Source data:
▬▬▬▬▬▬▬▬▬▬
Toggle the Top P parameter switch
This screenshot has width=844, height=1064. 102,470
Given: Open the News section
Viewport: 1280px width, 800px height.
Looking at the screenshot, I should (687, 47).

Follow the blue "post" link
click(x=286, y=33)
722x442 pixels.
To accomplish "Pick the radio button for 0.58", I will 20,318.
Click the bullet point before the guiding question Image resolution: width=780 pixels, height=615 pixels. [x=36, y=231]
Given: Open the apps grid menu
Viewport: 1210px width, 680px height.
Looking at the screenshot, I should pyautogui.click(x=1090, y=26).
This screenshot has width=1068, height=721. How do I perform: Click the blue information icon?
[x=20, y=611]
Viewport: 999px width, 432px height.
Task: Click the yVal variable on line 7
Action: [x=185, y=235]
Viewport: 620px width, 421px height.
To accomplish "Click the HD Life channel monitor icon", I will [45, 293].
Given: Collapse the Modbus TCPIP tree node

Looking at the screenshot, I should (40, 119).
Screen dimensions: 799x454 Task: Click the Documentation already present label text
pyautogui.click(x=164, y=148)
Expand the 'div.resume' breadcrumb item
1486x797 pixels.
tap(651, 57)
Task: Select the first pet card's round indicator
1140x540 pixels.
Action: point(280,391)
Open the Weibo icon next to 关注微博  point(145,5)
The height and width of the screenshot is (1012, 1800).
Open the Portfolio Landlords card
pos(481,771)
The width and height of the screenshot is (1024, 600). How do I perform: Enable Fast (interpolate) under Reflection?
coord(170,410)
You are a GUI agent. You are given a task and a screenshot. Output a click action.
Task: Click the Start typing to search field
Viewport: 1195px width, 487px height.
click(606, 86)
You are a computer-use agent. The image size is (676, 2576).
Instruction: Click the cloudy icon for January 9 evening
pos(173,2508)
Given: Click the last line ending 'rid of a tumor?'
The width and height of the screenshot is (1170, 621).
▬▬▬▬▬▬▬▬▬▬
__DIRECTIONS FOR THIS TASK__
Give back, word for word, the lines of the records that run from the one holding "Expand the 'div.resume' breadcrumb item" to the very last.

__SOLUTION TO THE PROBLEM__
Expand the 'div.resume' breadcrumb item
1486x797 pixels.
tap(651, 57)
Task: Select the first pet card's round indicator
1140x540 pixels.
Action: point(280,391)
Open the Weibo icon next to 关注微博  point(145,5)
The height and width of the screenshot is (1012, 1800).
Open the Portfolio Landlords card
pos(481,771)
The width and height of the screenshot is (1024, 600). How do I perform: Enable Fast (interpolate) under Reflection?
coord(170,410)
You are a GUI agent. You are given a task and a screenshot. Output a click action.
Task: Click the Start typing to search field
Viewport: 1195px width, 487px height.
click(606, 86)
You are a computer-use agent. The image size is (676, 2576).
Instruction: Click the cloudy icon for January 9 evening
pos(173,2508)
Given: Click the last line ending 'rid of a tumor?'
The width and height of the screenshot is (1170, 621).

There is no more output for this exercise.